Ciò ha spinto il legislatore nazionale ad un ripensamento del ruolo della disconnessione: accantonato, per il momento, un più ampio disegno di riforma dell’intero istituto del lavoro agile , con l’art. 2, comma 1-ter, d.l. 13 marzo 2021, n. 30 , si è invece scelto di riconoscere espressamente il diritto dei lavoratori agili alla disconnessione dalle strumentazioni tecnologiche e dalle piattaforme informatiche, valorizzando all’uopo il ruolo della contrattazione collettiva .
Parallelamente ed a conferma della centralità del tema in discussione, il “diritto fondamentale alla disconnessione” è entrato pure nell’Agenda europea, risultando oggetto della Risoluzione del Parlamento europeo del 21 gennaio 2021 della quale dà ampiamente conto Emanuela Fiata .
Neppure all’esito di tali iniziative risulta però chiaro quale sia l’esatto contenuto del diritto in parola, non essendo dato comprendere se esso abbia ad oggetto le sole strumentazioni tecnologiche o se esso riguardi invece la – o, meglio, l’astensione dalla – prestazione di lavoro tout court .
Né maggiori certezze si hanno relativamente alla speculare posizione debitoria datoriale, la cui ampiezza dipende dalla sua riconduzione ad un obbligo di non facere (i.e. di non contattare il lavoratore al di fuori dell’orario di lavoro), o, alternativamente, ad un obbligo di facere (i.e. di precludere l’esercizio di un’attività lavorativa, eventualmente pure invito domino).
Del resto, come osservato da Emanuele Dagnino, gli stessi accordi collettivi sullo smart working si limitano spesso ad affermare genericamente, sulla falsa-riga della l. n. 81/2017, l’obbligo del datore di lavoro di salvaguardare tale diritto, mentre in altri casi vengono sì individuate le fasce di lavoro, di contattabilità e di non lavoro (i.e. di disconnessione), ma non viene fornita alcuna specifica indicazione circa gli strumenti (tecnici e/o organizzativi) utili a garantire l’effettività della prerogativa de qua .
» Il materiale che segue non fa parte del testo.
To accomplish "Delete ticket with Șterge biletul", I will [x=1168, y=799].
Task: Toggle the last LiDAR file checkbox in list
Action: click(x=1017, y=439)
Ciò induce a ritenere che per dare sostanza al diritto alla disconnessione sia necessario un intervento armonizzante a monte, vuoi da parte del legislatore, vuoi, come nelle intenzioni del Governo, attraverso un protocollo condiviso, sulla scia di quanto avvenuto con l’accordo interconfederale sul telelavoro (nel settore privato).
Viceversa, per assicurare l’effettività di tale diritto a valle, non sembra potersi fare a meno, come suggerito da Caterina Timellini , della contrattazione collettiva, nella sua funzione di strumento duttile e in grado di realizzare, attraverso l’individuazione di soluzioni (condivise e) calate sulla singola realtà organizzativa , il duplice obiettivo, lumeggiato dalla l. n. 81/2017, di favorire la conciliazione vita-lavoro e di incrementare la produttività dell’impresa (o, in ambito pubblico, l’efficacia dell’azione amministrativa).
In conclusione, l’impressione è che il principale nodo della disconnessione, quale garanzia “di nuova generazione” che trova ragione nelle istanze di difesa della libertà della persona nel contesto di un incessante sviluppo tecnologico, ruoti attorno ai delicati equilibri tra eteronomia ed autonomia nell’attuale fase di “crisi” (i.e. di ripensamento) del diritto del lavoro, il che spiega pure l’inserimento del presente Focus tematico all’interno dello spazio meritoriamente dedicato dalla Rivista alle trasformazioni derivanti dalla digitalizzazione dei processi produttivi.
Postilla: nel momento in cui il presente Focus si trovava già in fase di lavorazione, il Governo e le Parti Sociali, in data 7 dicembre 2021, hanno raggiunto un’intesa riguardante un “Protocollo nazionale sul lavoro in modalità agile”, il cui articolo 3 è dedicato proprio alla “Organizzazione del lavoro agile e regolazione del diritto alla disconnessione”. Di interesse risulta in particolare il comma 2 della disposizione, che prevede la necessaria individuazione, all’interno dell’accordo individuale, della “fascia di disconnessione”, definita alla stregua dell’arco temporale durante il quale “il lavoratore non eroga la prestazione lavorativa”. Tale novità, della quale le Autrici e gli Autori non hanno potuto tenere conto nei rispettivi contributi, non pare comunque stravolgere il quadro precedente ed in ogni caso la tematica verrà ripresa nei successivi approfondimenti dedicati dalla Rivista ai contenuti ed agli effetti del Protocollo in parola.